By Lewis Gould
It’s been more than 20 years since Lenny Dykstra roamed center field for the Phillies and helped them to the 1993 World Series.
But he has always had a penchant for staying in the news.
Dykstra was a three-time MLB all-star who won a World Series with the 1986 Mets and batted .348 in the 1993 fall classic for the Phillies.
In his new book, “House of Nails: A Memoir of Life on the Edge” (Harper Collins), out today, Dykstra documents how he would do anything to get an edge, from digging up dirt on umpires to taking steroids. Here, the man known as “Nails” pulls no punches on some of his former teammates and even his former manager, Davey Johnson.
Dykstra on former Mets manager Davey Johnson: He was a lucky manager. He was drunk every night and frequently hung over just enough the next day to not always know what was going on. That, and he was probably the worst communicator I’ve ever been associated with in baseball, and that includes a lot of f–king people! Other than all that, Davey was great. Ha!
On Mookie Wilson: He was a great guy, by the way, though he had terrible breath. I’m talking death fumes.
On George Foster: Foster was a strange guy. Talk about a human Xanax. I am falling asleep just thinking about him. Talking to George Foster was like attempting to hold a a conversation with a piece of furniture. . . . When Davey [Johnson] announced that Kevin Mitchell was going to be our new left fielder, Foster charged that the Mets were being racist. The only problem with that story? Kevin Mitchell was black, too.
On Kevin McReynolds: Kevin was an honest-to-God redneck from Arkansas — and also happened to be one of the most talented players I’d ever seen on the field. The only problem was that he hated baseball. F–king hated it. All he wanted to do was be on his duck farm and in that hunting lodge of his in Arkansas.
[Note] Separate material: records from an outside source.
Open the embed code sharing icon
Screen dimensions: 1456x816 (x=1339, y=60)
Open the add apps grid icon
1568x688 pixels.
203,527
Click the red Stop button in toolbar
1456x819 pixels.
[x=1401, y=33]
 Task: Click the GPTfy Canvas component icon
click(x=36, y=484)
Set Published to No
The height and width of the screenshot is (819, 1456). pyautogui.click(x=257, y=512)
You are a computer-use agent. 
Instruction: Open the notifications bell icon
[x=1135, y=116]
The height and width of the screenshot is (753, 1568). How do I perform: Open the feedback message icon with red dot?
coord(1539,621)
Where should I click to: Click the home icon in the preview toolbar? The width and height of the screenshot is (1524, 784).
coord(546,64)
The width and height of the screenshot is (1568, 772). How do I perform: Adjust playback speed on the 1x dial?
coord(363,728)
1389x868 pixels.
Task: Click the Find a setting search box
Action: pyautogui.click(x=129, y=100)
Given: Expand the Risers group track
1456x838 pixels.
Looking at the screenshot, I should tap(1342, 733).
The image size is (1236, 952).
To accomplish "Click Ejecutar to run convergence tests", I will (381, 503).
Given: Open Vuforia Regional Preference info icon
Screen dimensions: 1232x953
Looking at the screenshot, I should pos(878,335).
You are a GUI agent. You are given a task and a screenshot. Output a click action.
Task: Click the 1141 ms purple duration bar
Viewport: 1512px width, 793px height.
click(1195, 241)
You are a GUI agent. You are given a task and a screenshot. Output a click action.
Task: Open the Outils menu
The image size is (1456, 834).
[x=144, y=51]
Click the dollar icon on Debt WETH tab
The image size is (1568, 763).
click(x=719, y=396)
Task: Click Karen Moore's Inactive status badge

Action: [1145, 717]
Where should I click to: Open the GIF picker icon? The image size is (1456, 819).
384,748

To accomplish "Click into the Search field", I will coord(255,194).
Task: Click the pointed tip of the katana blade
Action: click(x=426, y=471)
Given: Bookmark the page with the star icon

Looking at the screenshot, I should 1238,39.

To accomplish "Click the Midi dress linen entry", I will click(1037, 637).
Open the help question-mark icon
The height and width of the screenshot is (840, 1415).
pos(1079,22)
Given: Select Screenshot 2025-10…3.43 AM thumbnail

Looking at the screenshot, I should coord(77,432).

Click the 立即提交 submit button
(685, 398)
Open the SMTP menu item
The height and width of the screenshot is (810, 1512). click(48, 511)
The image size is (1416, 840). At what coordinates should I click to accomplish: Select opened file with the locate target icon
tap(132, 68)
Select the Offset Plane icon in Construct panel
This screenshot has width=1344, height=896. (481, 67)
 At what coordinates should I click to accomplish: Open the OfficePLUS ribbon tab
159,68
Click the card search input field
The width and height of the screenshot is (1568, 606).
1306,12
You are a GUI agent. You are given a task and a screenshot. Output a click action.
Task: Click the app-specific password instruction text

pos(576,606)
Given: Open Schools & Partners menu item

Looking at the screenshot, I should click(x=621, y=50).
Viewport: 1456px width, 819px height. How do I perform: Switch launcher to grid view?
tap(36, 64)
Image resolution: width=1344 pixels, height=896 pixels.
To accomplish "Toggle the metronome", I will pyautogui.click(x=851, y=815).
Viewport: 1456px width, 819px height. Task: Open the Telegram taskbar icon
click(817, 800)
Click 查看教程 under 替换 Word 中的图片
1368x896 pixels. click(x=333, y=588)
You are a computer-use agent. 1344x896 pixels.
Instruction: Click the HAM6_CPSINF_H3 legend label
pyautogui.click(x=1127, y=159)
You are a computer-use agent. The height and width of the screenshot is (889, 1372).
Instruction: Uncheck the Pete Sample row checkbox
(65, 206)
On Johnson’s decision not to start ace Dwight “Doc” Gooden in Game 7 of the 1988 NLCS, which the Mets lost 6-0: Another clusterf–k move. To make matters worse, Davey announced that Doc would be available out of the bullpen. WTF? If he was available out of the bullpen, he should have gotten the ball to start Game 7. For the record, Doc pitched three innings in Game 7, and gave up one hit. Davey single-handedly set off a time bomb that would dismantle the organization for years to come.
On Gregg Jefferies: It didn’t take the players long to figure out Gregg Jefferies was a losing player, not to mention a whiny little bitch. He would spend hours rubbing his bats with some special concoction and specifically requested that they be stored separately from the rest of the team’s bats so they didn’t chip.